Quick Draw Art in Taos

Richard Nichols was focused on his job when I passed by his location in the 10th annual Quick Draw Art event that benefits the Taos Center for the Arts. He has a studio over on Ledoux that you can reach through the Blumenschein courtyard.

Leigh Gusterson was making great progress on her painting here around 2:00 PM. This year there were about 40 artists, in a diversity of media, invited to participate. I understand this year’s Quick Draw was well attended and raised a good amount of money for the TCA. The work, begun at noon, is auctioned around 4:00 in the afternoon to the highest bidder.

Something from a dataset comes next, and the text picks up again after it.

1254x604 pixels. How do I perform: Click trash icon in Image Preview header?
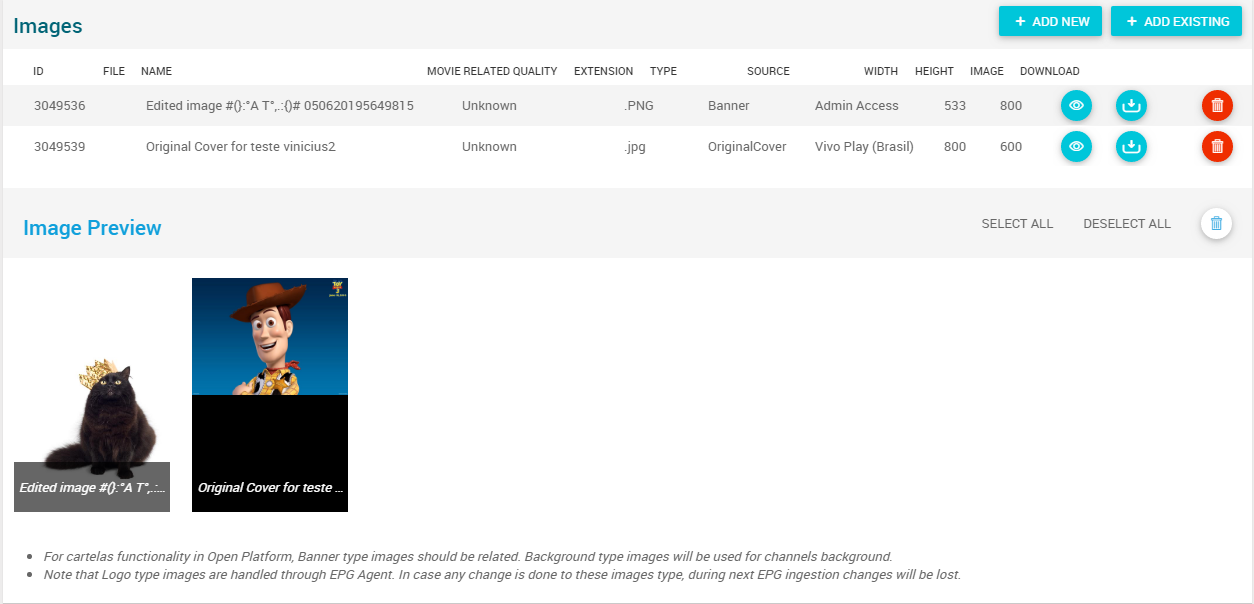tap(1216, 224)
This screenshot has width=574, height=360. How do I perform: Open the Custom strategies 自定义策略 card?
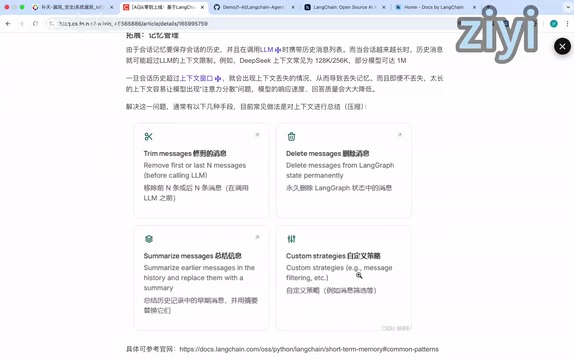pos(344,278)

Ed Sandoval was working on a larger canvas and I noticed his painting style was very active. I believe his painting turned out to sell for a nice high price, benefitting everyone.

Honestly by the time I arrived at the Quick Draw I had been taking my time through the Saturday Farm Market, the Taos Fall Arts Festival painting exhibit (lots to see there) and had looked up a friend selling wares at the Arts & Crafts festival at Kit Carson Park. I was running out of steam. Next year I will make this event more of a priority. I really would have appreciated the opportunity to put faces to the names of well-known Taos painters and other artists.

This photo taken at the farm market says it all about the time of year. Nature’s ability to come up with colors and forms for the humble squash seems infinite. My own garden is still producing tomatoes, zucchini and lemon cucumbers at the front of the house. The salad greens I keep fenced in the back are perking up at the cooler weather. And there are lots of last minute annuals in both locations trying to make some seeds before it’s too late. The birds are enjoying the sunflower seeds while they’re abundant.

This aging sunflower plant is my first photo of fall colors in the landscape around my home in Talpa. I’ve heard there are lower-elevation areas that have already had frosty nights, but so far not where I live above the Rio Chiquita River. I’ve checked the 10-day forecast for temperatures at night and it looks like our warm weather will continue on.

I just looked at the clock and it says 2:10 PM. Normally I’d be thinking I just have time to make it to Cafe Loka for an afternoon break, but sadly that business, my heart’s favorite, closed last Friday. I will really miss that place and I’m sure I’m in good company.

I am in love with this sign that greeted me on the way to the parking lot at the Hanuman Temple Sunday. Great wisdom, at least for a Sunday.

June Full Moon

The garden grows.

The sudden appearance of this zucchini blossom happened right around the Summer Solstice. Well, I’ve been working up to this moment since I arrived back in early May. Pioneer gardening I call it–take the soil situation that comes with the place and build up from there. Seemed like the soil was lacking in humus basically. I found an old compost pile hidden in the bushes and started with that, then added amendments from a nearby hardware store. Looks like I got it mostly right, judging from the results. The tomatoes are looking eager to get huge and are blooming as well. Gotta love the way Mother Nature will come through if you give her a hand.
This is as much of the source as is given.